Court Opinion

ID: 3286817
Source: CourtListenerOpinion
Date Created: 2016-07-05 17:01:47.057898+00
Date Added: 2024-06-11T09:20:48.576733
License: Public Domain

An alternative writ of prohibition was issued on the application of the two petitioners which alleged that they were the joint owners and entitled to the possession of the El Patio dance-hall; that in a proceeding before the respondent Superior Court entitled Propper v. Poetz a receiver was appointed by respondent to take possession of the premises; that neither of these petitioners was a party to said proceeding, had no notice thereof, and was not given an opportunity to be heard therein. Upon motion of respondent, and it appearing to this court that it had been imposed upon in the application for the alternative writ, said writ was set aside and the proceedings were converted into a motion for a peremptory writ of prohibition. Pending this hearing, the death of petitioner McCarte was suggested and her administrator was duly substituted.
[1] The gravamen of the petition is that the order of respondent in appointing a receiver to take possession of the premises was without jurisdiction because the petitioners are the real owners thereof, and as such were not given an opportunity to be heard in the trial below. Upon the hearing of the motion for a peremptory writ it appeared that, contrary to the allegations of the petition, the petitioner McCarte did appear in the proceedings before the respondent court, and that her claims to the premises were fully heard by the respondent. In so far as the rights of the petitioner McCarte are concerned the respondent court had complete jurisdiction and her petition herein must be denied.
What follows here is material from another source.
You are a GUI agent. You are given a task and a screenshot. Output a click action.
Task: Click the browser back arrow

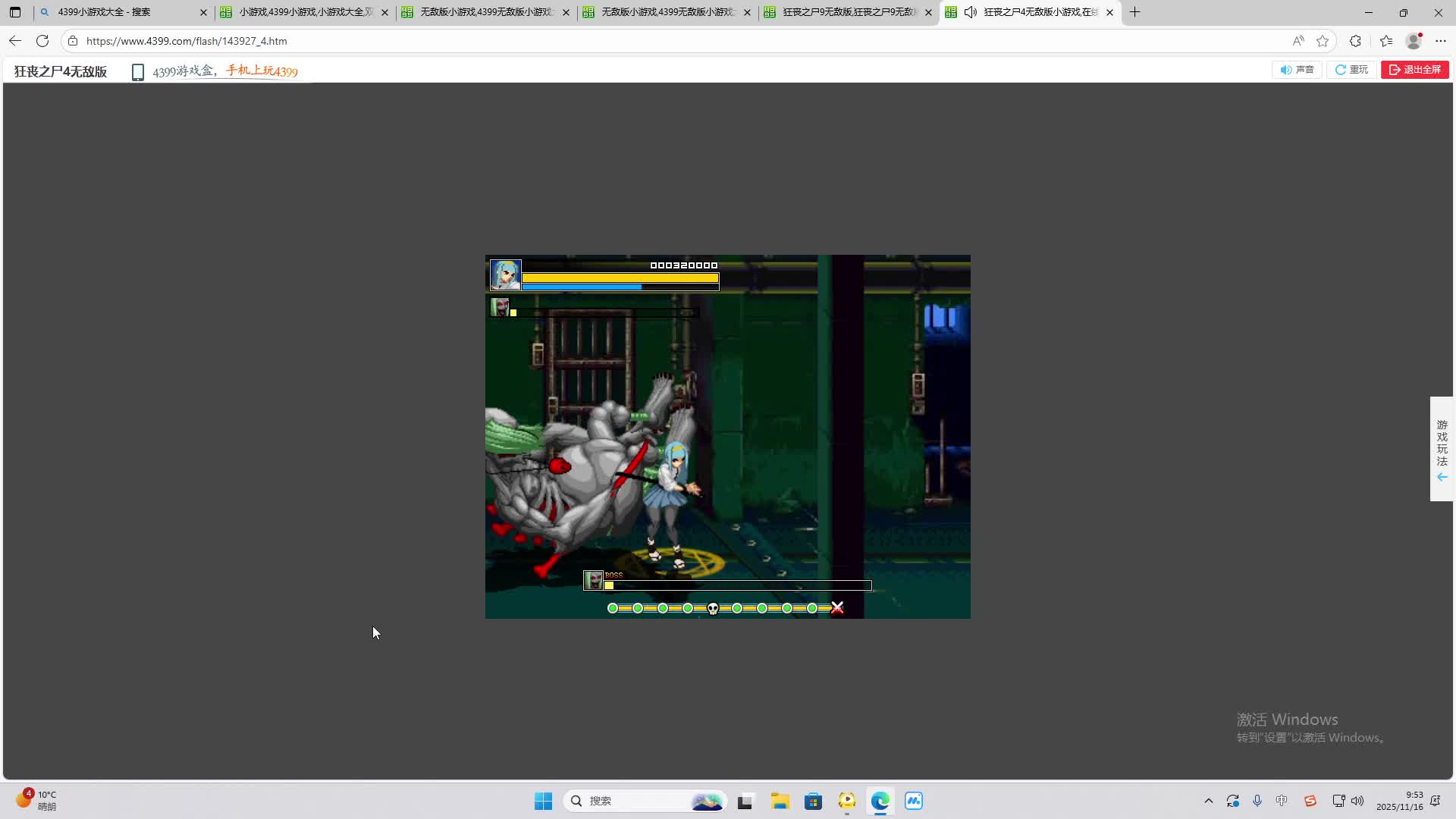[x=15, y=41]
[2] The petitioner Herron claims that he is the joint owner of the premises and that he has had no opportunity *Page 509 
to present his claim to the Superior Court. The return of respondent herein alleges (and this is admitted) that, after the order appointing the receiver had been made, this petitioner appeared for the first time before respondent and asked for a stay of proceedings, stating that he was a claimant of an interest in the premises; that respondent thereupon advised him that if he would make formal application in writing with a proper statement of facts as a basis for a hearing the respondent would then entertain a hearing and act upon any motion or application for relief which said petitioner should present. This petitioner failed to follow this course, and upon the hearing in this court two continuances were granted to enable him to make some showing that his claim of ownership in the premises was bona fide. He made no effort to show this other than his unverified statement that he held some written assignment of some interest and that at some indefinite time he had become a voluntary trustee for certain unnamed creditors of his copetitioner, and that as such trustee he was in actual possession of the dance-hall at the time of the appointment of the receiver. But it appears without dispute from the record of the trial before the respondent court that the Van Ness Amusement Company, party defendant in that action, was a corporation holding possession of the premises in dispute as a mere agency or instrumentality through which and by which the petitioner McCarte asserted her right to ownership and possession of the premises, and that her copetitioner was an attorney at law representing Mrs. McCarte in her private capacity until the time of her death. Thus any claim to possession on the part of petitioner Herron, as agent of his copetitioner, would not entitle him to assert an independent right to possession, and, in the absence of consent of the real owners, his possession as a voluntary trustee for creditors was that of a mere interloper. [3] The rule of law involved is discussed at length in the opinion of Havemeyer v. Superior Court, 84 Cal. 327, 402 et seq. [18 Am. St. Rep. 192, 10 L.R.A. 627, 24 P. 121]. Briefly, this rule is that if a want of jurisdiction is apparent on the face of the proceeding in the lower court no plea or preliminary objection is necessary before suing out a writ of prohibition, but when the want of jurisdiction is not apparent, an objection to the want or excess of jurisdiction should *Page 510 
be made in some form and overruled by the lower court. The rule is not that the court is without power to issue a writ of prohibition where preliminary objection has not been made in the lower court, but it is a rule of practice only, based upon the respect and consideration due to the lower court and the expediency of preventing unnecessary litigation. [4] In the case before us we hold that this rule is not followed when a petitioner merely walks into the courtroom and states his objection and refuses to comply with the request of the court that he follow the ordinary procedure of reducing his motion to writing with a proper statement of the facts as a basis for a judicial hearing.
The peremptory writ is denied and the proceedings are dismissed.
Koford, P.J., and Sturtevant, J., concurred.